__Text__.
'''
InToGraphics
Weaksauce
- Joined
- Jul 1, 2008
- Messages
- 126
InToGraphics,
Care to elaborate on these screenshots? What software are we looking at, and what does it do?
Man sorry about this. Better late then never. I was convinced that I added the names in my initial reply. So I thought, he'll see it when he re-reads. But I was wrong.
Those are 2 programs from http://www.babelcolor.com/ "PatchTool" and "Color Translator and Analyzer" (CT&A).
There is a review of PatchTool here : http://www.wyofoto.com/Patch_tool_review.htm
One of the things you can do with PatchTool and the right hardware (DTP94, Eye-One Display2, Eye-One Pro, Spyder2, Spyder3) is very precisely check your calibration.
With CT&A you can create any custom RGB space. Only it eludes me if the custom space is useable within the program only or system wide.
You will have to contact the author Danny Pascale. Somewhere in July I already did, and explained about the NEC color space issues. But I couldn't get a clear answer whether the programs would be of any help. But it looks like they could.
Sorry. You don't get it. You are not supposed to load the ICC profile into your graphics card's LUTs.Nope - all this would do is load the default graphics card LUT settings, which will achieve nothing in terms of changing the gamut from wide to sRGB. This ICC profile doesn't perform any color mappings, and it will not cause i1 Match 3 to calibrate to a new color space - you will still get a wide gamut after calibration.
Like I said, you load it as the target. As in the target for your calibration. So after loading it as the target into your calibration program, you still have to do a calibration. It's this new profile which will have to be loaded into the LUTs of the graphics card. This new profile will transform your graphics card's sRGB coordinates into your monitor's Adobe RGB color space coordinates. This will be an extreme transform. That's why the guy at Adobe forums wrote "The aRGB mode should cause small deviations from
the straight lines, the sRGB mode larger.".
With his method, your supposed to always keep your monitor in Adobe RGB color space.
Your graphics card's LUTs will transform the sRGB XYZ coordinates into the correct Adobe RGB XYZ coordinates. But because the sRGB coordinates will be further apart in the Adobe RGB color space, the curve will look awfully bent when the newly created sRGB profile is loaded into the graphics card's LUTs.
'''
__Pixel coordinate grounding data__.
'''
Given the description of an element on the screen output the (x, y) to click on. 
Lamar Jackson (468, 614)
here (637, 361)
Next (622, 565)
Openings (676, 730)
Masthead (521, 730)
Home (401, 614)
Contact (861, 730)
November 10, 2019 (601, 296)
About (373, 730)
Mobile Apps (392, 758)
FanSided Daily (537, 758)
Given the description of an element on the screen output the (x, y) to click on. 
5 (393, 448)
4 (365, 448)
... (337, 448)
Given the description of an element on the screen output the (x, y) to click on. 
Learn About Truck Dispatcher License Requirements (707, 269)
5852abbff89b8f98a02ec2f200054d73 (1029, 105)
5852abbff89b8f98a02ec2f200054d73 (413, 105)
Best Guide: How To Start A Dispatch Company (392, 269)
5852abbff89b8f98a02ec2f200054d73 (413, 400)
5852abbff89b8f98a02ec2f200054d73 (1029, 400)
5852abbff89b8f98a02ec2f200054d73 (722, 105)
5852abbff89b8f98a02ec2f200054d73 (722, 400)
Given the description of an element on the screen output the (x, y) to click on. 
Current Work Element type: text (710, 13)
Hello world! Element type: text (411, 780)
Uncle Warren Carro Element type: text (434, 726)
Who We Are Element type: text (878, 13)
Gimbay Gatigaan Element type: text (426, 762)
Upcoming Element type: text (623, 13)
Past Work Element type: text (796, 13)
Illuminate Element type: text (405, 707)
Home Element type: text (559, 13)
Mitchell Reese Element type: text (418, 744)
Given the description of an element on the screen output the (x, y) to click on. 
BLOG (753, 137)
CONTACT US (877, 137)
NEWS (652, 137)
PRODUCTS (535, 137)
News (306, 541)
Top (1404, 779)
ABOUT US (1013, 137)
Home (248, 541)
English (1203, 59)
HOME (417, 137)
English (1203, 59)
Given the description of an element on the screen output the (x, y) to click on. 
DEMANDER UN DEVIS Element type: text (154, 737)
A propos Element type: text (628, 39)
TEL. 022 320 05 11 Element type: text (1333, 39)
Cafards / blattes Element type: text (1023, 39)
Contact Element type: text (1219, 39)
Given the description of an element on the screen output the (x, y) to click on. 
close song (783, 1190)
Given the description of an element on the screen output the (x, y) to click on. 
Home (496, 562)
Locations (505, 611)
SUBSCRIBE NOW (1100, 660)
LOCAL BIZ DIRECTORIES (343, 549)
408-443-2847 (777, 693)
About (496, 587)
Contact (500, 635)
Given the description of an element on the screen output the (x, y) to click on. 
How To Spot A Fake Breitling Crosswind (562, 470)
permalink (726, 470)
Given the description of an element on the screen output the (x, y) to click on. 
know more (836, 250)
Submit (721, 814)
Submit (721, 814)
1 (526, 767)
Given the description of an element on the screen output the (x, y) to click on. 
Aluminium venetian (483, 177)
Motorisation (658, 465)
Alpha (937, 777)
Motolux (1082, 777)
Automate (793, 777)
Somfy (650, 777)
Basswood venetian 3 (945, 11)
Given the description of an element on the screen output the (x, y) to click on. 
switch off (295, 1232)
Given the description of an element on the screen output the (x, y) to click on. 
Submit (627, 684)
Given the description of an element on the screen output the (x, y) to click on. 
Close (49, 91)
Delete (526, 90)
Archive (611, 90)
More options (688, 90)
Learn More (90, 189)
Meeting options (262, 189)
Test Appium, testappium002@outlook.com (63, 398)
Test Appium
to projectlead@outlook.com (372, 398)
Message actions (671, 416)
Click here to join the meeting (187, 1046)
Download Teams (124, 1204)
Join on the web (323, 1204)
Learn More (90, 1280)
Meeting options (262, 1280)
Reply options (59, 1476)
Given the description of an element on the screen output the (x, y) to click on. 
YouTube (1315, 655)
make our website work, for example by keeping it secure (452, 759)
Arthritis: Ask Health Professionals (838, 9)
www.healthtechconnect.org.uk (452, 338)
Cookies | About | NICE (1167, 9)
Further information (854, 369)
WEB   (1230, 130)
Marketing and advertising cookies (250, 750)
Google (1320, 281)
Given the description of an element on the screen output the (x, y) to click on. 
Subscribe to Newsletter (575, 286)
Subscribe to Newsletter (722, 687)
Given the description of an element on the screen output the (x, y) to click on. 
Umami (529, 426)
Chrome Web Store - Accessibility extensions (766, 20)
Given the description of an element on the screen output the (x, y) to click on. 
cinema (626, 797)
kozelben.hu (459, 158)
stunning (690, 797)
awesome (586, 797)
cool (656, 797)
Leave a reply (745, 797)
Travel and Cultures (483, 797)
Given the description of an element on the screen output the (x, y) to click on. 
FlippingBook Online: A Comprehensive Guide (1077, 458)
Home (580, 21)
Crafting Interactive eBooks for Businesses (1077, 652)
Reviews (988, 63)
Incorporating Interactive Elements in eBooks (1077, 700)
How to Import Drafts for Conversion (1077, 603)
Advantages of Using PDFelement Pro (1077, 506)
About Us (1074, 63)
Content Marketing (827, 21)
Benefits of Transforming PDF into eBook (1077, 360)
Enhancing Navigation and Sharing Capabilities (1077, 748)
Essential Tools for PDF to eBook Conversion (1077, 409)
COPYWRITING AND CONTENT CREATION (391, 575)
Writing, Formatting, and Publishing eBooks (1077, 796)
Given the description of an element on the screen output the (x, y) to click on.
'''
__Problems and tasks__.
1. Retype the forum post from "There is a review" to "or system wide.".
2. Which two programs from babelcolor.com does the forum post name?
These records were drawn from a separate source.

__Solutions to the problems__.
1.
There is a review of PatchTool here : http://www.wyofoto.com/Patch_tool_review.htm
One of the things you can do with PatchTool and the right hardware (DTP94, Eye-One Display2, Eye-One Pro, Spyder2, Spyder3) is very precisely check your calibration.
With CT&A you can create any custom RGB space. Only it eludes me if the custom space is useable within the program only or system wide.

2. PatchTool and Color Translator and Analyzer (CT&A).